The Children's Hospital Boston has deployed Isilon scale-out NAS to centralise the general-purpose file storage for its 2,000 researchers. Using Isilon IQ, featuring its OneFS operating system, Children's Hospital has created a single, highly scalable, shared pool of storage to provide its research staff with immediate, around-the-clock access to massive file-based data archives, while requiring less than one-third of one full-time equivalent (FTE) to manage the system. Additionally, using Isilon's asynchronous data replication software SyncIQ, Children's Hospital replicates file-based information between two Isilon IQ 36NL clusters, improving overall data reliability and eliminating this data's impact on overall hospital IT backup operations.
'Our researchers depend on a diverse amount of information in creating new treatments for the many serious illnesses facing children around the world,' said Ryan Callahan, manager of research computing, Children's Hospital Boston. 'As such, their data needs to be immediately available, anytime, anywhere. This is simply impossible with traditional storage, which is both cost-prohibitive at scale and incapable of keeping pace with rapid data growth. We chose Isilon because it's simple, cost-effective and scalable, allowing us to create an easy-to-use "bucket" of information our researchers can draw on whenever, wherever they need.'
As continued advances in life sciences research technology create unprecedented data growth, Children's Hospital found its traditional SAN storage systems were incapable of keeping pace.
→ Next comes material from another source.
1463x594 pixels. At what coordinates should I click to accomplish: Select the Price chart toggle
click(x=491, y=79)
This placed significant strain on the hospital's data back-up operations, which were being bottlenecked by the rapid influx of new research information, and limited the hospital's ability to rapidly grow storage quotas without sacrificing retention service level agreements. Additionally, because much of Children's Hospital's research data must be immediately available for the entirety of any patient's life or project's duration, the hospital faced significant storage management challenges as it attempted to scale its previous SAN system to accommodate its massive data archives.
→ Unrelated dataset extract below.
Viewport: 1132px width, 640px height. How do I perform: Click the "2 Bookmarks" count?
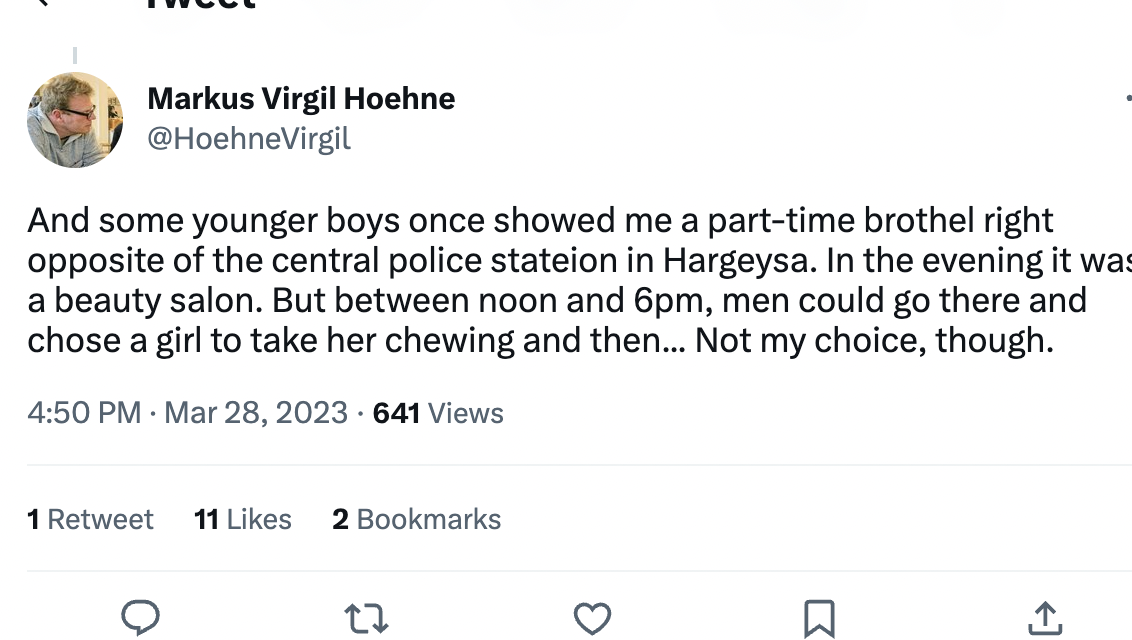[x=417, y=519]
By deploying Isilon scale-out NAS, Children's Hospital unified its entire repository of file-based research data, enabling the hospital to grow its storage on-demand without any system downtime, ensuring this critical information is immediately available 24 x 7 x 365. With two Isilon IQ 36NL clusters running SyncIQ across more than 250 terabytes (TB) of capacity, Children's Hospital eliminated the impact of research data growth on the hospital's overall backup operations, creating significant time and cost savings across the organization, while at the same time improving data reliability.